September 30th, 2008 at 4:54 pm
J Glenn, the baby finds its death pretty permanent
La Macha
September 30th, 2008 at 7:14 pm
well, for the baby to find it’s death pretty permanent, it’d have to be consciously aware of what life and death actually are, wouldn’t it?
Abortion and Sterilization are not interchangeable procedures. But just for the record, I do believe that if a politician “offers” low income women 1000$ to abort a pregnancy, I would find that just as morally reprehensible as this. Economic policies should not be decided or in any way connected to the reproductive capabilities of any women, rich or poor, white or of color, heterosexual or queer etc etc. You do not improve the economy by bribing women with little resources into permanently ending their ability to reproduce. You improve the economy by ending 700 billion dollar corporate bail outs. You end the billion dollar a week worthless wars in Iraq/Afghanistan. You make it more economically possible for the workforce to educate itself and become more advanced (and thus more hirable) in higher paying jobs.
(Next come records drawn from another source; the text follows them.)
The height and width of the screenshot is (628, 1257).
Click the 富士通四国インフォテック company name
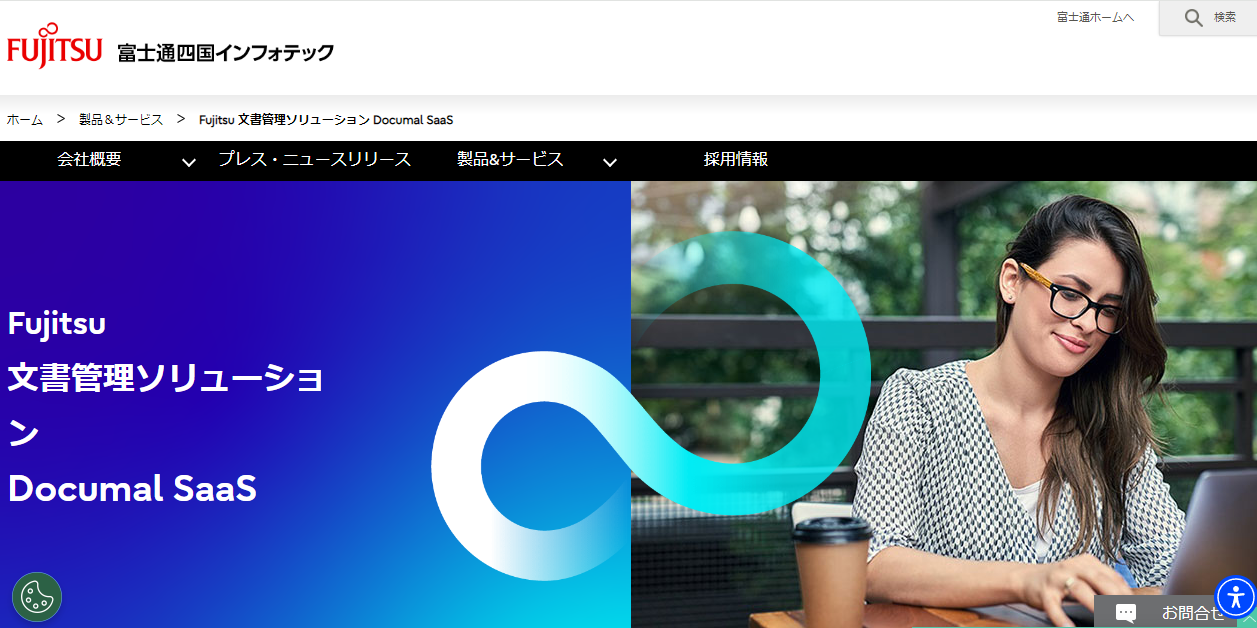[x=225, y=53]
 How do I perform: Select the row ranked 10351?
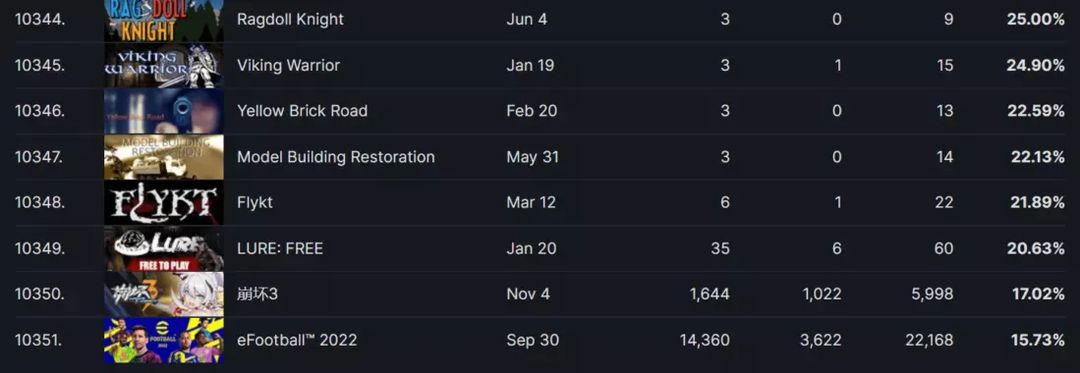[x=540, y=340]
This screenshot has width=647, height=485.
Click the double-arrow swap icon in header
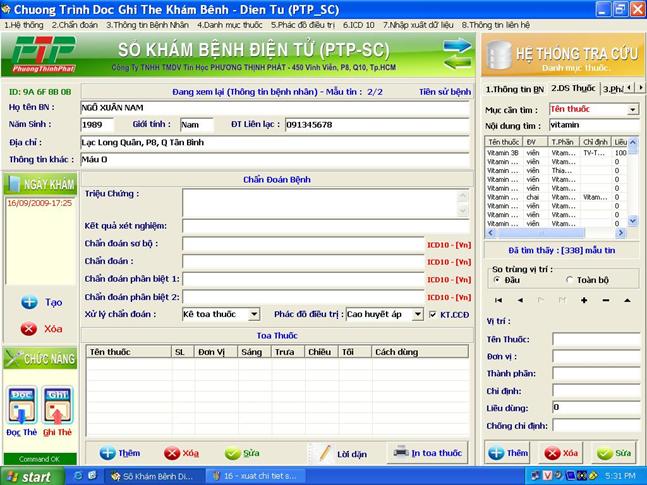(457, 54)
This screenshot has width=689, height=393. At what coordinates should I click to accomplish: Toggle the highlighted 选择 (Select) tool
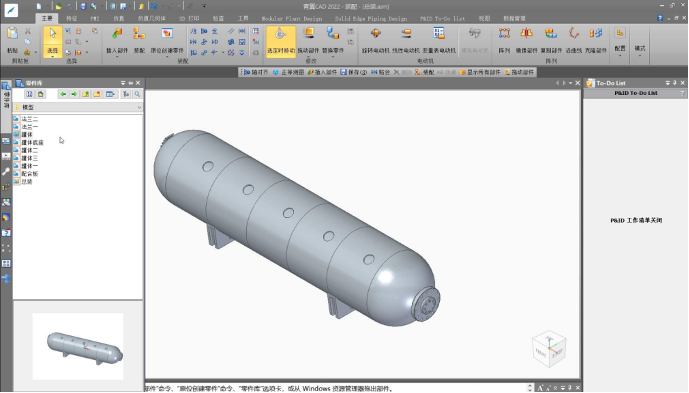[52, 42]
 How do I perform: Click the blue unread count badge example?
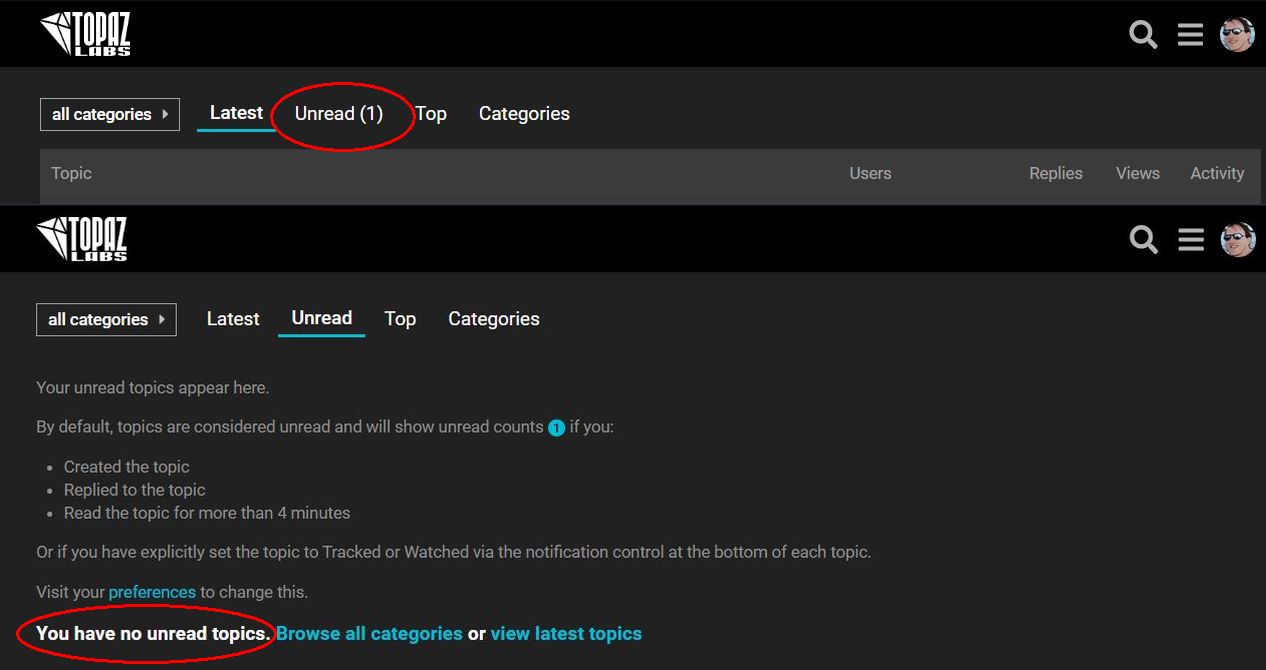557,428
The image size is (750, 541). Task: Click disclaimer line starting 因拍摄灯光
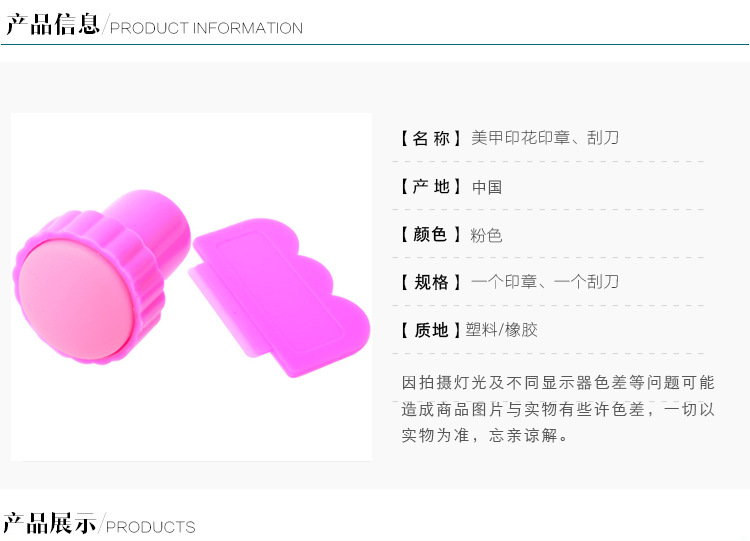click(558, 383)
It’s not that hard really–but it does call for a restructuring of priorities. Making the lives of workers and citizens more important that corporate pockets.
Is anybody in the u.s. willing to do that?
HispanicPundit
October 1st, 2008 at 11:35 pm
But just for the record, I do believe that if a politician “offers” low income women 1000$ to abort a pregnancy, I would find that just as morally reprehensible as this.
Fair enough. Thanks for the response.